The original post is flagged, so I can't read it. From the surrounding discussion I surmised that the original post made some sort of negative-sounding sweeping generalization about Indians, or at least phrased it in a bad way.
I'm not here to talk about the original post though. I'm specifically objecting to the "X isn't a race hur dur" meme because it derails discussion of the issue at hand without being constructive.
Neither of the things you mentioned about Americans or Colombians are negative or positive stereotypes - I see them as neutral. So those questions aren't bigoted by themselves, IMO. But there are ways to phrase those questions that would make you sound bigoted against Americans or Colombians. (No I don't care to try to give an example).
The original post asked (paraphrased) “why do Indians like this sort of feel good story so much?”

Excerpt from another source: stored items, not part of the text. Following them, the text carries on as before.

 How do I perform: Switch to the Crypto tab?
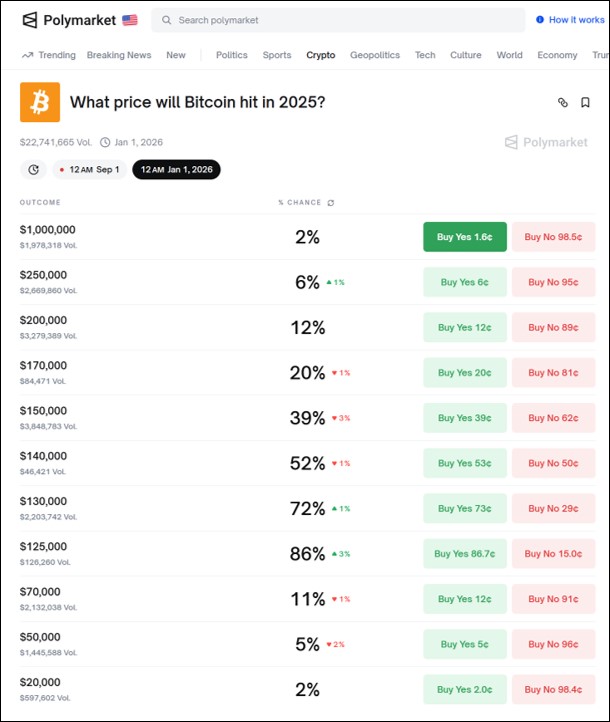pos(320,56)
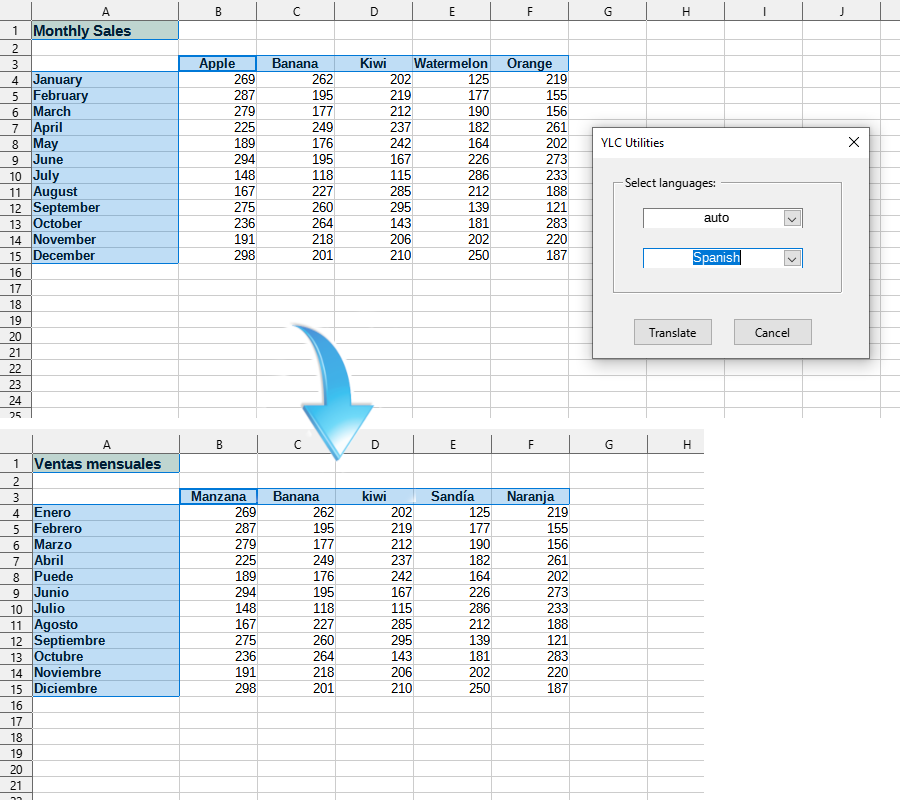Select the 'December' row label cell
This screenshot has width=900, height=800.
(105, 256)
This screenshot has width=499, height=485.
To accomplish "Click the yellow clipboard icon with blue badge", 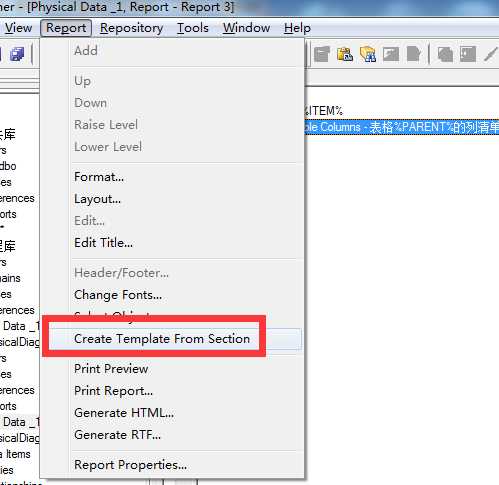I will [x=345, y=54].
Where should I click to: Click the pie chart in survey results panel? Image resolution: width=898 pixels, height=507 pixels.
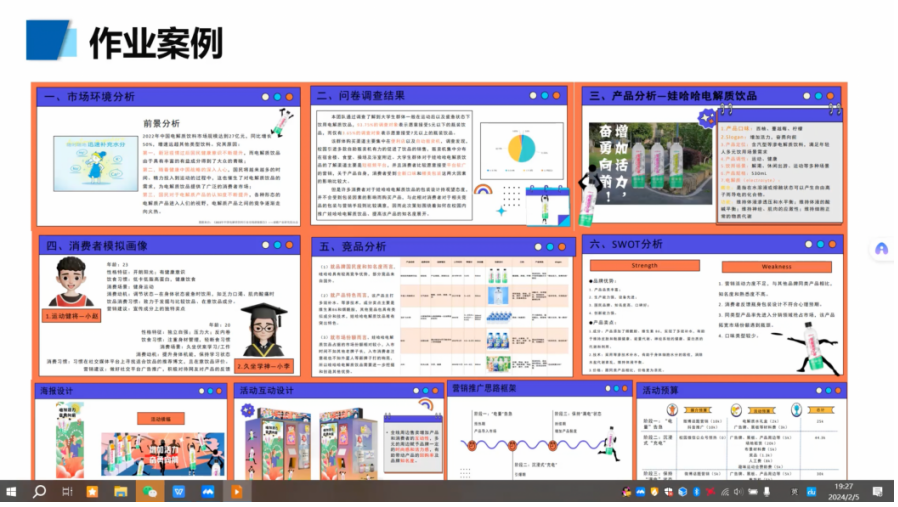pyautogui.click(x=522, y=148)
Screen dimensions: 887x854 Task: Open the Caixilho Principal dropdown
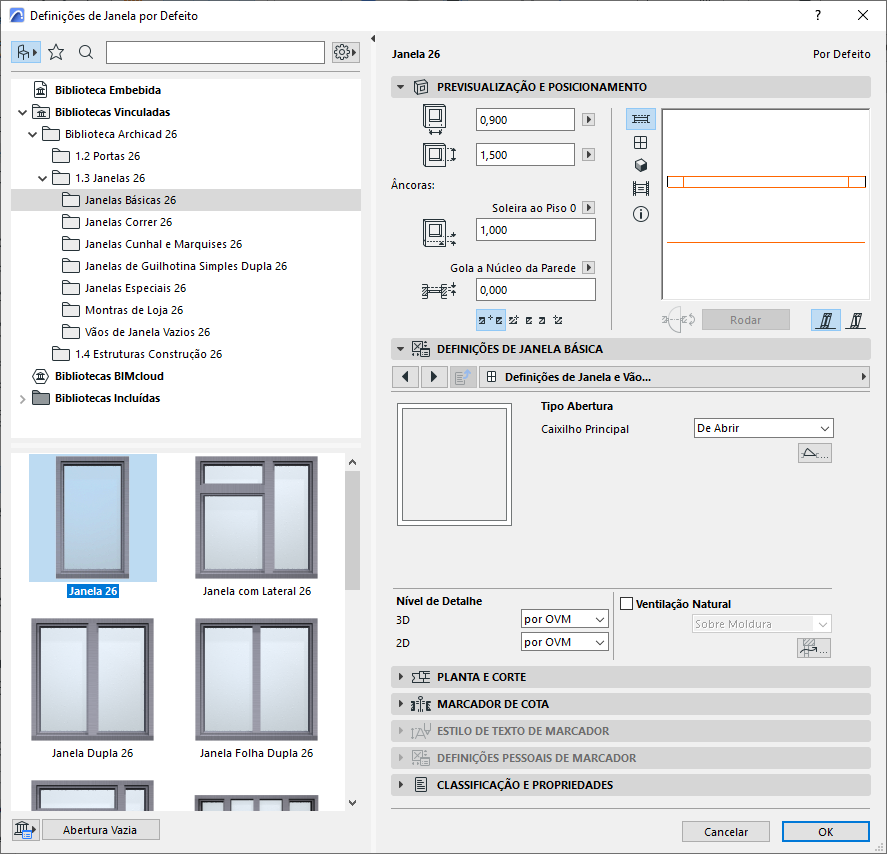tap(764, 428)
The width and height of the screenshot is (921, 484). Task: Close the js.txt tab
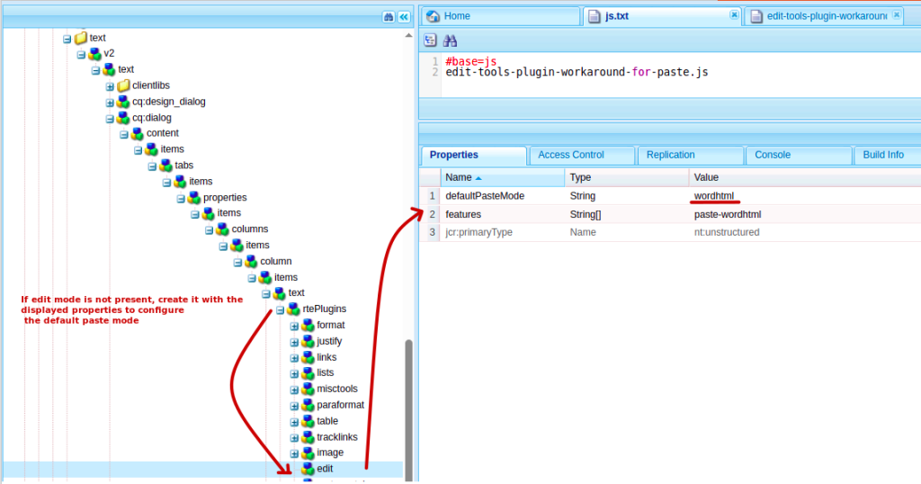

I bought up the pedantic point because in my mind it was further illustration that the poster who used the term “casual racism” was jumping to conclusions. Not only could the original post have been easily interpreted as in good faith, but the criticism of it was both poorly formed and lacking justification.
I feel like this sort of reaction reflect poorly on our community and detracts from the conversation.

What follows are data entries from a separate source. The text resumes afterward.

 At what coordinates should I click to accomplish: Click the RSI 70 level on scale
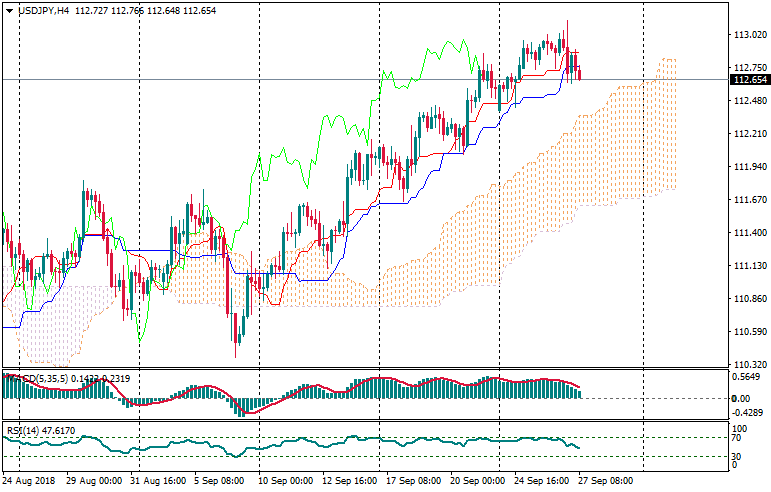tap(739, 438)
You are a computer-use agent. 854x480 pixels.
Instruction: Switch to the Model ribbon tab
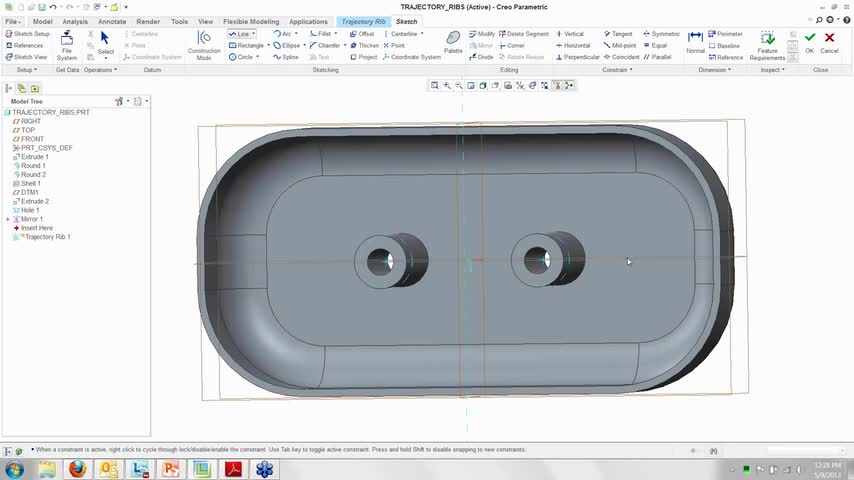42,21
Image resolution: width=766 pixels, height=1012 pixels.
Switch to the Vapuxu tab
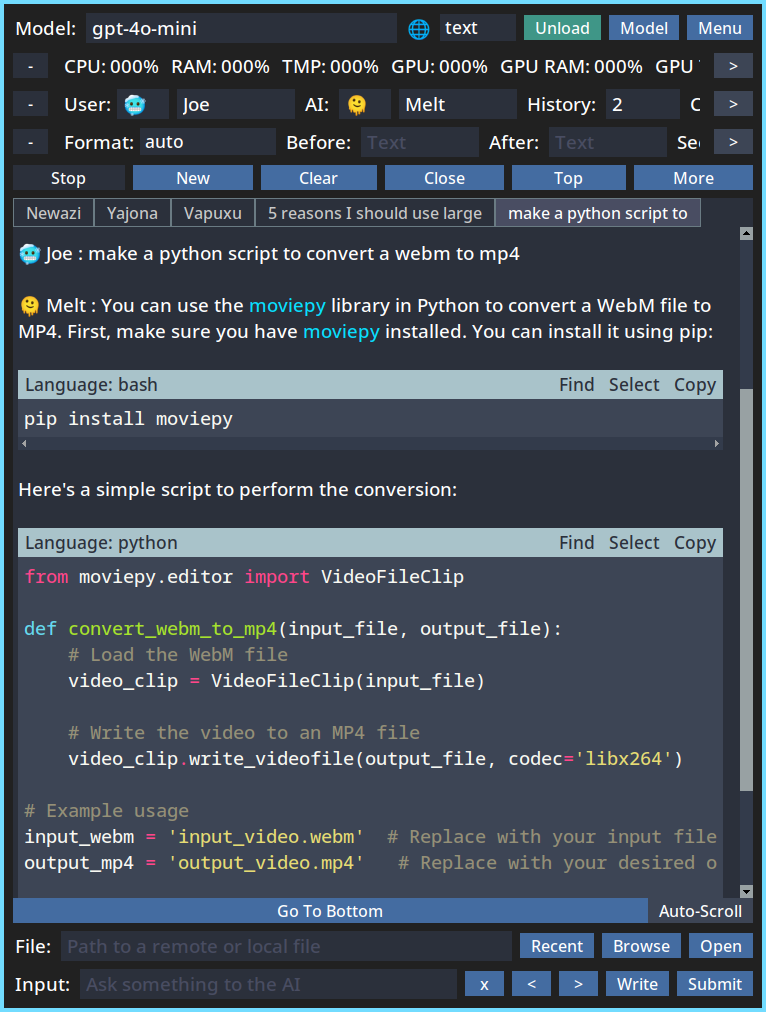213,213
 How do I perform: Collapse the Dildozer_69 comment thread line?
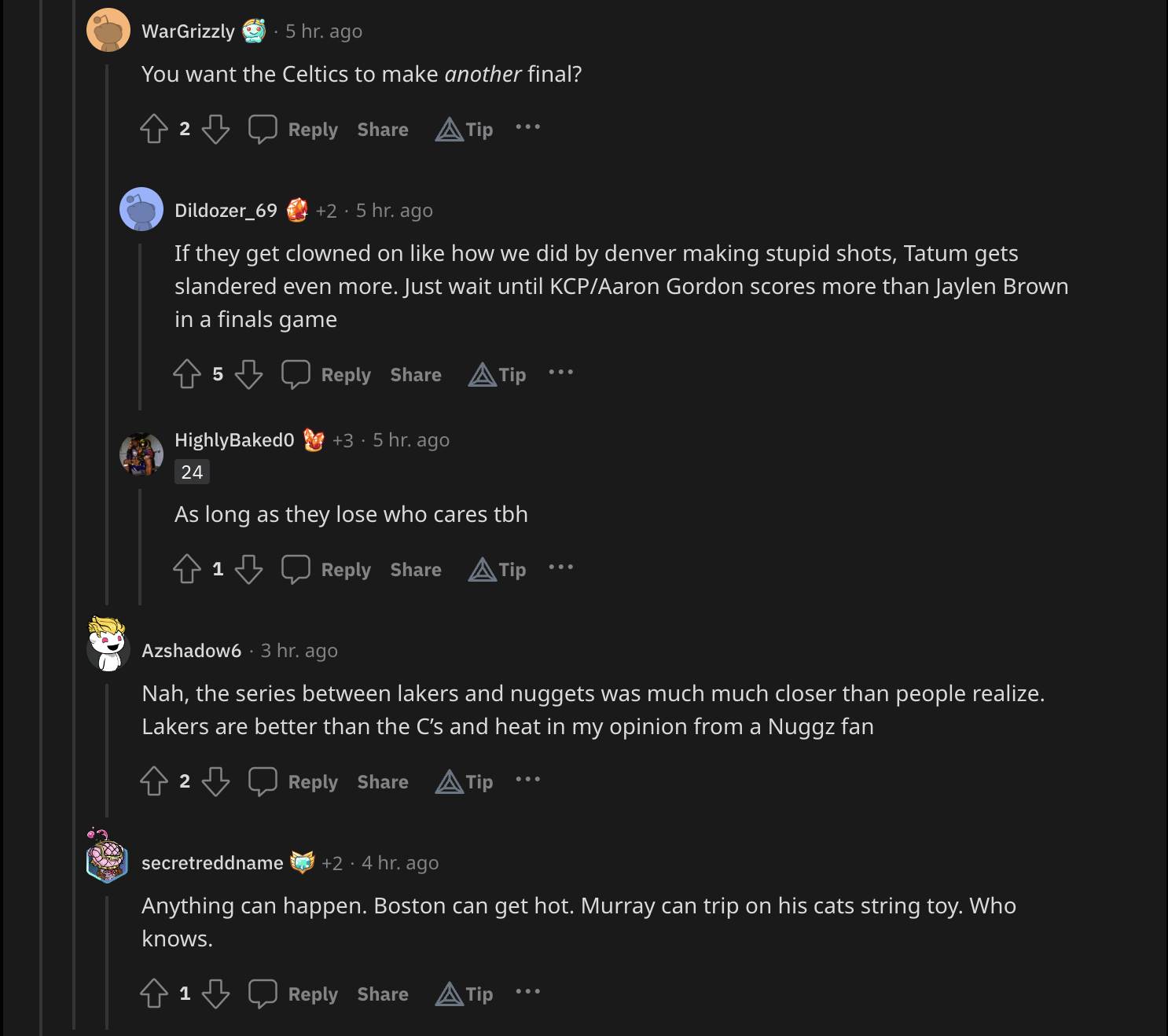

What you're saying is fair. The poster who called it "casual racism" may well have been jumping to conclusions. It's totally possible they didn't use the most generous interpretation of OP's words hastily accused them of something that was not intended or even present in OP's statement.
If they were alleging bias or bigotry based on nationality, it's not the dictionary definition of racism but it's something equally bad. You and I both know what they were actually alleging, right? So nitpicking the specific term they used is counterproductive to the discussion - especially when there isn't an easy, single word to describe bigotry based on nationality or national origin.
I'm objecting to the logic that goes "racism = bad, X group isn't a race but a nationality/ethnicity/religion/<something else immutable whose -phobia word isn't well known>, therefore this != racism, therefore this != bad". I know you mean well and I hope you understand where I'm coming from.
Does it matter? Is negative stereotyping somehow better when applied to a nationality rather than a "race"?